I believe that given the data, the authors' conclusions are reasonable. There are a couple of things, though, that trouble me a little about the results. First, the differences in the number of individuals in each data set concerns me a little. In each men's PGA tour event, the entrants, and the money finishers, are predominantly the same 150 players. According to the data in the paper, 218 different people received a top 18 finish at some point during 2005. In the data sample of poker tournaments there were 899 individuals who achieved a top 18 finish, and I expect in the tens of thousands of people who entered these events. I'm not sure what this will do to statistical samples where we're measuring correlations between a player's performance in one event vs. another.

Second, and my main concern, is that all poker players who make it into the "sub-tournament" of the final 18 places in a poker tournament are unlikely to do so on even footing. Consider this possibility for a moment: Imagine that half of the starting poker tournament field were to adopt a tournament strategy we call "survive at any cost", where their goal is to maximize the chance that they make the top 18. Imagine that the other half of the starting field were to adopt a strategy called "first place or bust", where the goal is to sacrifice equity in order to maximize the chance that they would be the eventual tournament winner. Also assume that every player entering the tournament were of equal skill.

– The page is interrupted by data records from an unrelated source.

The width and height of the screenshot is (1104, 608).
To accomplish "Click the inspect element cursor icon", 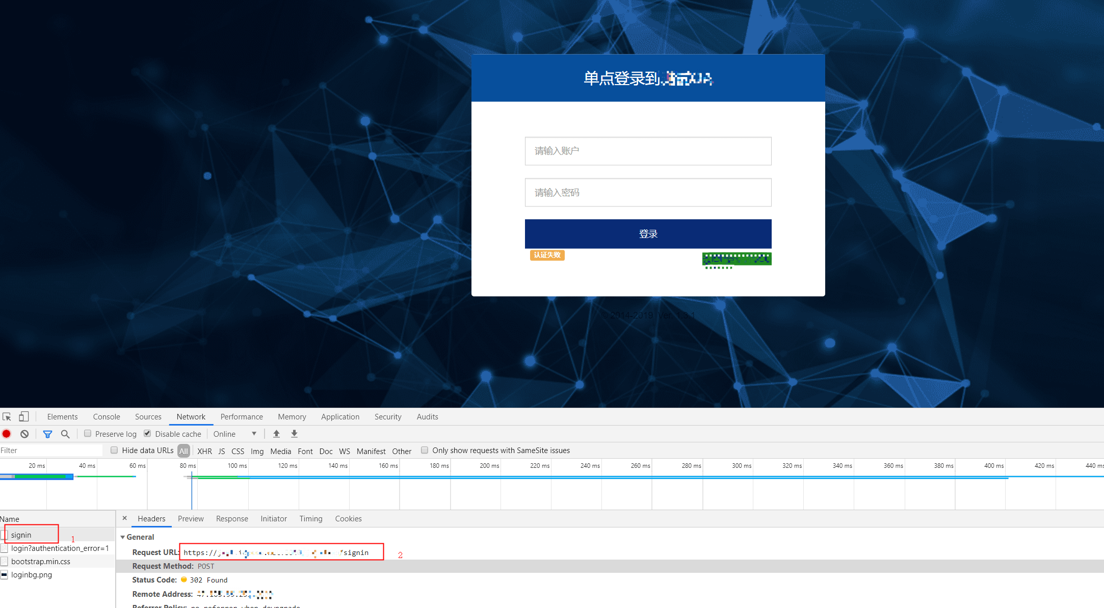I will (x=7, y=417).
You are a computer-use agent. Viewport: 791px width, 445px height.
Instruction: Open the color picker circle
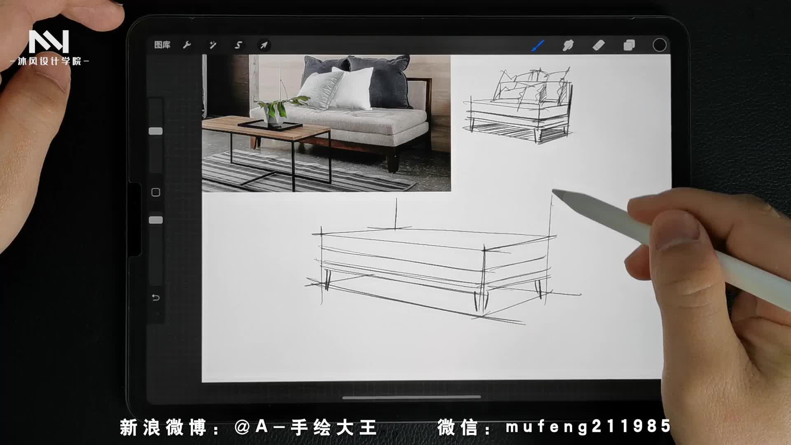(x=659, y=45)
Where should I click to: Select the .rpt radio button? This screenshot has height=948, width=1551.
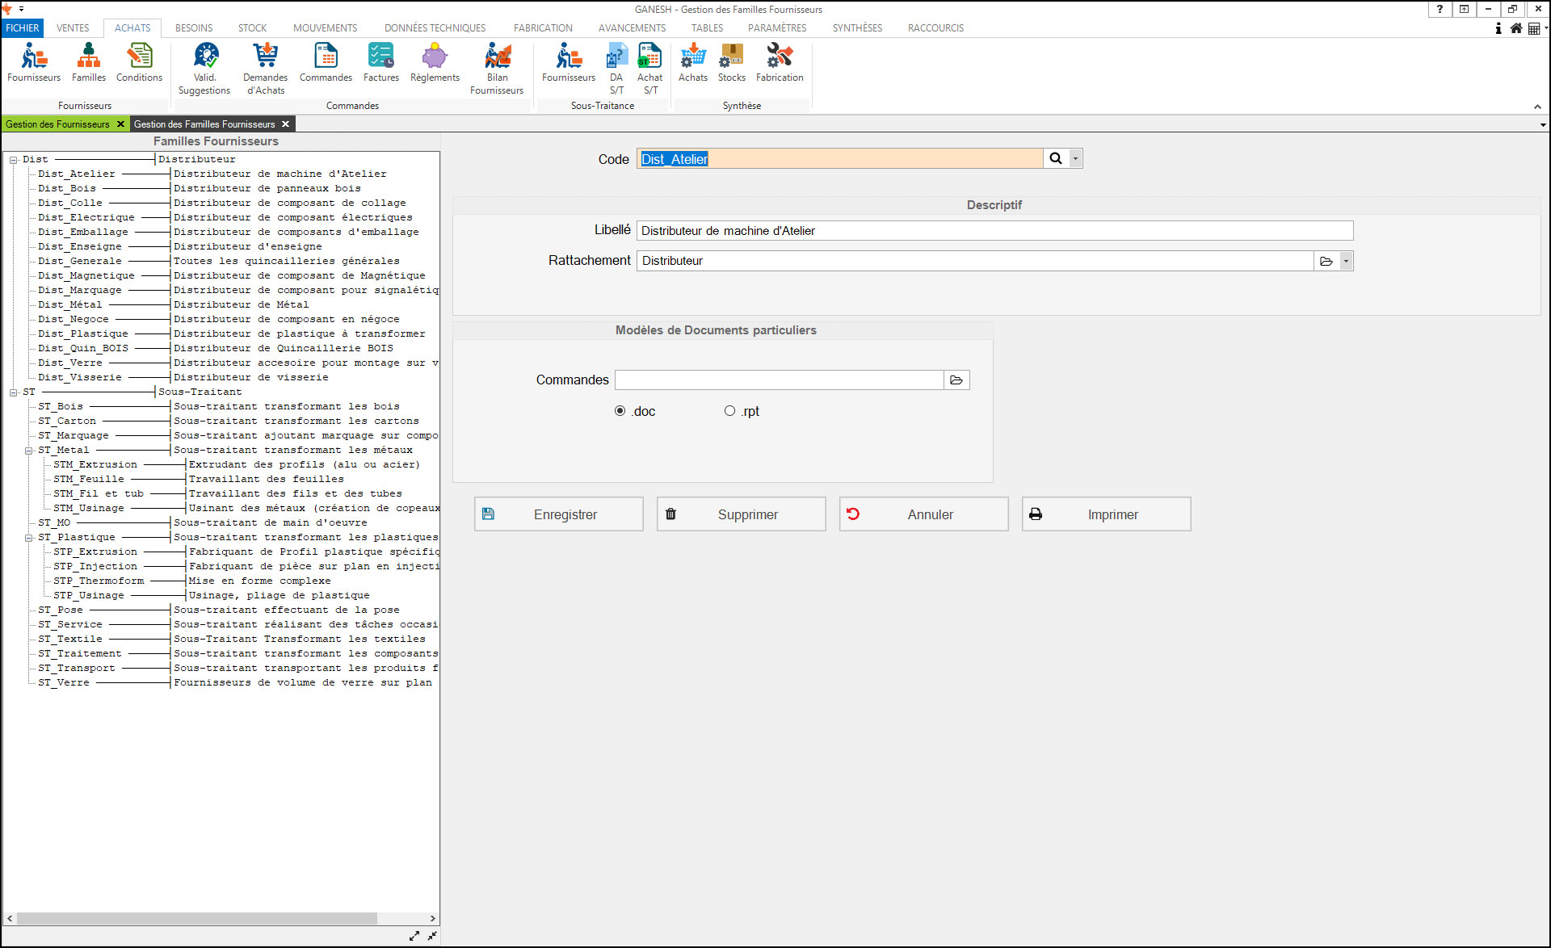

If this were the case, then what we'd expect is to see a majority of players in the top 18 of any tournament would be from the "survive at any cost" group although many of them would be short stacks. The few who came from the "first place or bust" group would more likely dominate the chip leaders. In this case, we'd see performance for those who repeat in the top 18 would be highly correlated from event to event, even if there were no skill involved. This sort of effect might explain some of the correlations we're seeing in this data. This possibility requires an assumption, but not a huge one. There are a large number of poker tournament players who claim that their goal is maximizing their overall equity in a tournament, and a large number who have stated that they play to win every tournament they enter. This philosophical schism already exists among top-flight tournament poker players.

Of course, to the extent that it might exist, this potential effect is very difficult to measure without knowing the complete list of who bought in to each tournament. Also, even if it, or some similar effect, were present that still doesn't mean that there isn't a measurable skill component to tournament poker, nor does it mean that this is the effect the authors are measuring.

There is a rich source of data where all the entries for poker tournaments are collected, and that's in the online arena. I'd really like it if one of the big online poker tournament sites could turn over their tournament registration and rank data for some long time period, properly anonymized, of course, to someone with the experience and interest to do a strong analysis of the data. This may be able to settle this question once and for all. Until then, this paper is a worthy study that goes further toward answering this question than I had suspected possible with publicly accessible data sets.

I'd like to thank Dr. Rachel Croson and Dr. Devin Pope for taking the time to answer some of my questions about their research.